Crisp: Cognitive Restructuring of Negative Thoughts through Multi-turn Supportive Dialogues
Jinfeng Zhou, Yuxuan Chen, Jianing Yin, Yongkang Huang, Yihan Shi, Xikun Zhang, Libiao Peng, Rongsheng Zhang, Tangjie Lv, Zhipeng Hu, Hongning Wang, Minlie Huang
TL;DR
This work introduces CRDial, a comprehensive framework for cognitive restructuring implemented through multi-turn, emotion-supportive dialogues. It combines CT-guided identification of automatic, intermediate, and core thoughts with DAT-driven restructuring, underpinned by a multi-channel loop and external commonsense knowledge to address diverse cognitive distortions.

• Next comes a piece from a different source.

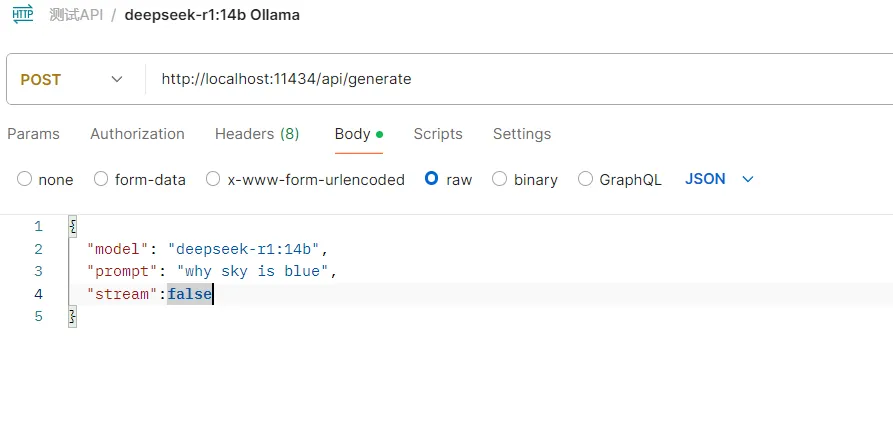
Task: Select the none body type
Action: (25, 180)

The authors distill Crisp, a 22k bilingual CR dialogue dataset, and train Crispers, CR-focused LLMs at 7B and 14B, showing through human evaluations that Crispers outperform a teacher model on several metrics and that Crispers can meaningfully improve affect in a clinical-like intervention. The results suggest CRDial offers a scalable, high-quality approach to human-LLM interactive psychotherapy for CR, with strong implications for accessibility and cross-linguistic applicability, while acknowledging limitations and the need for broader clinical validation.
Abstract
Cognitive Restructuring (CR) is a psychotherapeutic process aimed at identifying and restructuring an individual's negative thoughts, arising from mental health challenges, into more helpful and positive ones via multi-turn dialogues. Clinician shortage and stigma urge the development of human-LLM interactive psychotherapy for CR. Yet, existing efforts implement CR via simple text rewriting, fixed-pattern dialogues, or a one-shot CR workflow, failing to align with the psychotherapeutic process for effective CR. To address this gap, we propose CRDial, a novel framework for CR, which creates multi-turn dialogues with specifically designed identification and restructuring stages of negative thoughts, integrates sentence-level supportive conversation strategies, and adopts a multi-channel loop mechanism to enable iterative CR. With CRDial, we distill Crisp, a large-scale and high-quality bilingual dialogue dataset, from LLM. We then train Crispers, Crisp-based conversational LLMs for CR, at 7B and 14B scales. Extensive human studies show the superiority of Crispers in pointwise, pairwise, and intervention evaluations.